Just to confirm, Custom Scan will delete all data and re-create it every
time you rescan.
If there are more than 40000 rows for the Custom Tag/Mixed Tag module in
the customscan_track_attributes table, it will instead drop the table
and recreate it, since DELETE is too slow when the table gets large.

Are you storing your tables in library.db, too?

I was wondering about the dropping of tables (or truncate), too. But Andy left that note:

-- Use DELETE instead of TRUNCATE, as TRUNCATE seems to need unlocked tables.

I'd expect a drop table to be as restrictive at least. Did you never encounter any problems? Because yes, delete is slow.

Custom Tag module should for each track do a:

Just a few comments (and keep in mind I'm no SQL expert at all, only just read quite a few performance FAQs :-)):

   SELECT id,url from tracks where audio=1 limit 1 offset ?

Wouldn't it be faster to create a statement handler with this query (without the limit & offset) and iterate it?

   SELECT
   tracks.id,
   tracks.url,
   case when tracks.musicbrainz_id like '%-%' then tracks.musicbrainz_id else 
null end,
   'mixedtag',

(See - I didn't even know such a thing as a case within a select was available!..)

> ...
   from tracks,contributor_track,contributors
   where
   tracks.audio=1 and
   tracks.id=contributor_track.track and
   contributor_track.role=1 and
   contributor_track.contributor=contributors.id

Could you change the order of the where statements?
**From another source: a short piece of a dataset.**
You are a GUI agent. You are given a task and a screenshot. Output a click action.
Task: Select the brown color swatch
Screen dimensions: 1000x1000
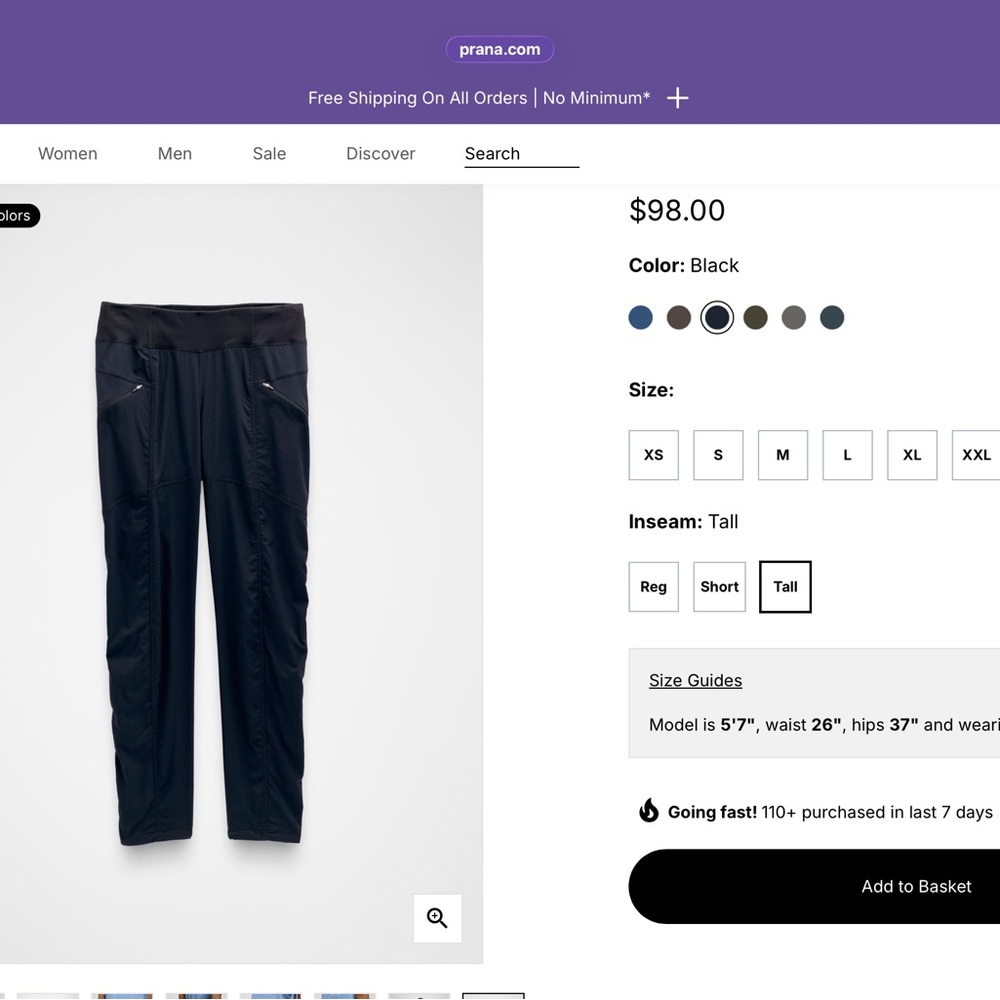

If I understood the FAQs correctly (http://www.sqlite.org/optoverview.html), only the first statement's index would be used to narrow down the selection of records. In your case that's the "audio=1", which would probably still return >>90% of all tracks. If you used the tracks.id first, that might probable speed up the processing?

But that's rather OT.

If auto vacuum
works, I suspect it will probably be the biggest improvement related to
Custom Scan related performance.

TBH: I still don't understand why vacuum would have such a large impact, as I'd expect the DB to be smart enough to only read those parts of the data which it requires. Thus the file _size_ shouldn't matter, should it? A full vacuum might help re-arrange things to keep them together. But audo_vacumm does not.